Leonardo Yanes Batista
2019-Jul-10 17:38 UTC
[Samba] Samba4 Internal DNS and pfSense DNS Resolver
I have implemented a small local network. I use pfSense as Firewall and Gateway, I have all my servers inside a DMZ, except the domain controllers that are on the LAN. LAN: 10.10.20.0/24 DMZ: 10.10.30.0/24 DC1: 10.10.20.2 DC2: 10.10.20.3 pfSense: LAN: 10.10.20.1 WAN: x.x.x.x DMZ: 10.10.30.1 In my local network, I have 2 domain controllers with SAMBA4, I would like to find out how to configure SAMBA4 so that all the DNS requests that my clients make to the domain controller ... and that record is not found in the DNS records of the domain controller, then look for them in the DNS resolver service of pfSense. For example ... I configure my clients in windows to use them as DNS servers 10.10.20.2 and 10.10.20.3 (Domain Controllers) In the SAMBA4 DNS, I do NOT have a created record called xmpp.domain.tld, in the DNS resolver of pfSense, I have a created record called xmpp.domain.tld and it points to an address in my DMZ. How could I achieve that when my client from the LAN makes a request to xmpp.domain.tld, SAMBA4 direct that request to pfSense and respond with the IP assigned to it?
On 10/07/2019 18:38, Leonardo Yanes Batista via samba wrote:> > I have implemented a small local network. I use pfSense as Firewall and Gateway, I have all my servers inside a DMZ, except the domain controllers that are on the LAN. > > LAN: 10.10.20.0/24 > > DMZ: 10.10.30.0/24 > > > > > DC1: 10.10.20.2 > > DC2: 10.10.20.3 > > pfSense: > > LAN: 10.10.20.1 > > WAN: x.x.x.x > > DMZ: 10.10.30.1 > > > > > In my local network, I have 2 domain controllers with SAMBA4, I would like to find out how to configure SAMBA4 so that all the DNS requests that my clients make to the domain controller ... and that record is not found in the DNS records of the domain controller, then look for them in the DNS resolver service of pfSense. > > > > > For example ... I configure my clients in windows to use them as DNS servers 10.10.20.2 and 10.10.20.3 (Domain Controllers) > > In the SAMBA4 DNS, I do NOT have a created record called xmpp.domain.tld, in the DNS resolver of pfSense, I have a created record called xmpp.domain.tld and it points to an address in my DMZ. How could I achieve that when my client from the LAN makes a request to xmpp.domain.tld, SAMBA4 direct that request to pfSense and respond with the IP assigned to it? >Normally this is what would happen: Client asks their nameserver (AD DC) for 'xmpp.domain.tld. This is unknown to the DC, so it asks its 'forwarder' (the pfsense machine), which, if it knows the data, returns it, otherwise it asks its forwarder. There is a potential hole in that though, if your AD dns domain is 'domain.tld', the DC wouldn't ask its forwarder because the DC would be authoritative for 'domain.tld', it would return 'NXDOMAIN' Rowland
> How could I achieve that when my client from the LAN makes a request to xmpp.domain.tld, SAMBA4 direct that request to pfSense and respond with the IP assigned to it?In the smb.conf file of your DCs you insert the line: dns forwarder = [IP address of your pfSense machine]

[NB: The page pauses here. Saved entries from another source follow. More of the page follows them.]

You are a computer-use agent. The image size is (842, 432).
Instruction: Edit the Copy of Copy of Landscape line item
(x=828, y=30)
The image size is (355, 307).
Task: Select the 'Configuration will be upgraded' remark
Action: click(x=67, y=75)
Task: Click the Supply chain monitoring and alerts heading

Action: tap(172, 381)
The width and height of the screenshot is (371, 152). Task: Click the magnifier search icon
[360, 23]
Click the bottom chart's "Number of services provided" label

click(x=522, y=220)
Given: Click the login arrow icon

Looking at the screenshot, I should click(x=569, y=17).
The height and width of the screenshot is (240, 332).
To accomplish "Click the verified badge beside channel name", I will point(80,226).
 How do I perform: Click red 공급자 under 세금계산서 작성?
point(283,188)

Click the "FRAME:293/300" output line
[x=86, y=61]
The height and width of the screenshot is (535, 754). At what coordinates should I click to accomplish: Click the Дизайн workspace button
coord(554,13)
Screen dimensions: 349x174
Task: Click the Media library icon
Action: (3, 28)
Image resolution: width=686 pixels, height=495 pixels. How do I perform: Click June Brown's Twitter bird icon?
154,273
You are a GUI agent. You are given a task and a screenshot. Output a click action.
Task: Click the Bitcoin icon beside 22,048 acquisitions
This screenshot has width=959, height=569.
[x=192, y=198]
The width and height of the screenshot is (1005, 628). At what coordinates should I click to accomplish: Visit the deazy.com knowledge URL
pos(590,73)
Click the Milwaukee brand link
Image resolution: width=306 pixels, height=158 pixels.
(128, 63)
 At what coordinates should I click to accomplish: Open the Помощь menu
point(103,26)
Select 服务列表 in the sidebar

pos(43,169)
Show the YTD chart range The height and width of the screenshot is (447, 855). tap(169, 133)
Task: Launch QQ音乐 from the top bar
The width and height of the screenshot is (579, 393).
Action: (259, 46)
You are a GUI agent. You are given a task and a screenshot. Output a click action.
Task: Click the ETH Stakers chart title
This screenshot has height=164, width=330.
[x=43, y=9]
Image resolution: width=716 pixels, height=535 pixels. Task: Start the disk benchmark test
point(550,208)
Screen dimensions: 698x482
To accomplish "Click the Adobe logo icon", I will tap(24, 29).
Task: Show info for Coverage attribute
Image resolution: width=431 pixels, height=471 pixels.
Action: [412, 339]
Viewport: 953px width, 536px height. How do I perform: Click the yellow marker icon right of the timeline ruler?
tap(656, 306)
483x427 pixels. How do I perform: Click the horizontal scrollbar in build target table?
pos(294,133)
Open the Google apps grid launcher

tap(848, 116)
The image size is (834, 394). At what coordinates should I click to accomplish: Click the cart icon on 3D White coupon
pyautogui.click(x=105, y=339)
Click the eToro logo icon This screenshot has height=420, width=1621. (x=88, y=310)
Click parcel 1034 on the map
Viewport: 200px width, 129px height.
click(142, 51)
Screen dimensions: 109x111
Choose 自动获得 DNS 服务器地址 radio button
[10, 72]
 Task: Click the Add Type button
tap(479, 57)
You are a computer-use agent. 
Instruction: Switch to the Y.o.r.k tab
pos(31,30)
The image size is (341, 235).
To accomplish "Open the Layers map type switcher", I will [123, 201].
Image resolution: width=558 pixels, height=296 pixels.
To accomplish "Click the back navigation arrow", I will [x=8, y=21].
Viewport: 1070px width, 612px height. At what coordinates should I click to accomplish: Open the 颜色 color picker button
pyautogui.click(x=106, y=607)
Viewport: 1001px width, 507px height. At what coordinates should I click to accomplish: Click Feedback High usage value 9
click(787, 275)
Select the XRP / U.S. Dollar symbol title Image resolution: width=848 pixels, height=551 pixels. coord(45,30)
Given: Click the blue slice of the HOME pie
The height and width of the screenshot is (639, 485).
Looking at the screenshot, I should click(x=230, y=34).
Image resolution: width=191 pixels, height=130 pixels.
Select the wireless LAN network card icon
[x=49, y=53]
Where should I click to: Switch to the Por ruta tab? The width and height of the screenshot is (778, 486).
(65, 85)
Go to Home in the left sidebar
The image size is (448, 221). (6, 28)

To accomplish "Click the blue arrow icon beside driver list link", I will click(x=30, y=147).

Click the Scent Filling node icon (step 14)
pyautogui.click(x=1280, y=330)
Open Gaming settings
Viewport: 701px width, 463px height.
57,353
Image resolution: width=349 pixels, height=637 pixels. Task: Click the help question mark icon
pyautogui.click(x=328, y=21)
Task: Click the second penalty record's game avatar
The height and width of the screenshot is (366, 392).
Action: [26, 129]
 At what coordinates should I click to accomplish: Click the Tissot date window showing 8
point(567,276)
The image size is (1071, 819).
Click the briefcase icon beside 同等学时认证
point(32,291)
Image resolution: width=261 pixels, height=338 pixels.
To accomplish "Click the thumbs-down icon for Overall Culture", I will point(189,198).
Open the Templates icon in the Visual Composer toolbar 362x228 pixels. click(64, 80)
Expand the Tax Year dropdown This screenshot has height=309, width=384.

Am 10.07.19 um 20:38 schrieb miguel medalha via samba:> >> How could I achieve that when my client from the LAN makes a request >> to xmpp.domain.tld, SAMBA4 direct that request to pfSense and respond >> with the IP assigned to it? > > In the smb.conf file of your DCs you insert the line: > > dns forwarder = [IP address of your pfSense machine]there is no reason why an authoritative nameserver would forward a request to his own domain no matter if it's samba, named or somethign else any authoritative nameserver is supposed to know *every* record within his own zones and you can't have half of them somewhere lese except subdomain delegation but *not* for simple hosts like "xmpp.domain.tld"
I don't use pfSense but I do use Unbound (pfSense may use it) as a DNS cache for my networks. Basic setup is all clients use the Unbound server for DNS resolution, and Unbound has a stub-zone (or zones) that point(s) to the authoritative DNS server(s) - in some cases it's a Samba AD, in some a Windows AD or in others another authoritative server such as NSD. The authoritative DNS servers do no recursion. It's quite flexible and if you need/want you can easily inject records and/or hijack domains.
Leonardo Yanes Batista
2019-Jul-10 21:20 UTC
[Samba] Samba4 Internal DNS and pfSense DNS Resolver
Thank you all so much for your help. # [ mailto:sonicsmith at gmail.com | sonicsmith at gmail.com? ] you have given me the north to find the solution to my problem. pfSense has a service called DNS Resolver (Unbound), within its configuration has a section called Host Overrides and Domain Overrides. Within Host Overrides, I defined the servers that I have in my DMZ, and within the Domain Overrides table I defined that everything that comes to domain.tld must be redirected to my main domain controller 10.10.20.2 (SAMBA4). Then I configured my clients to use only pfSense as a DNS server, and now I can get DNS replies. Thank you. From: "Sonic" <sonicsmith at gmail.com> To: "Leonardo Yanes Batista" <informatico at alficsa.co.cu> Cc: "samba" <samba at lists.samba.org> Sent: Wednesday, July 10, 2019 3:53:05 PM Subject: Re: [Samba] Samba4 Internal DNS and pfSense DNS Resolver I don't use pfSense but I do use Unbound (pfSense may use it) as a DNS cache for my networks. Basic setup is all clients use the Unbound server for DNS resolution, and Unbound has a stub-zone (or zones) that point(s) to the authoritative DNS server(s) - in some cases it's a Samba AD, in some a Windows AD or in others another authoritative server such as NSD. The authoritative DNS servers do no recursion. It's quite flexible and if you need/want you can easily inject records and/or hijack domains.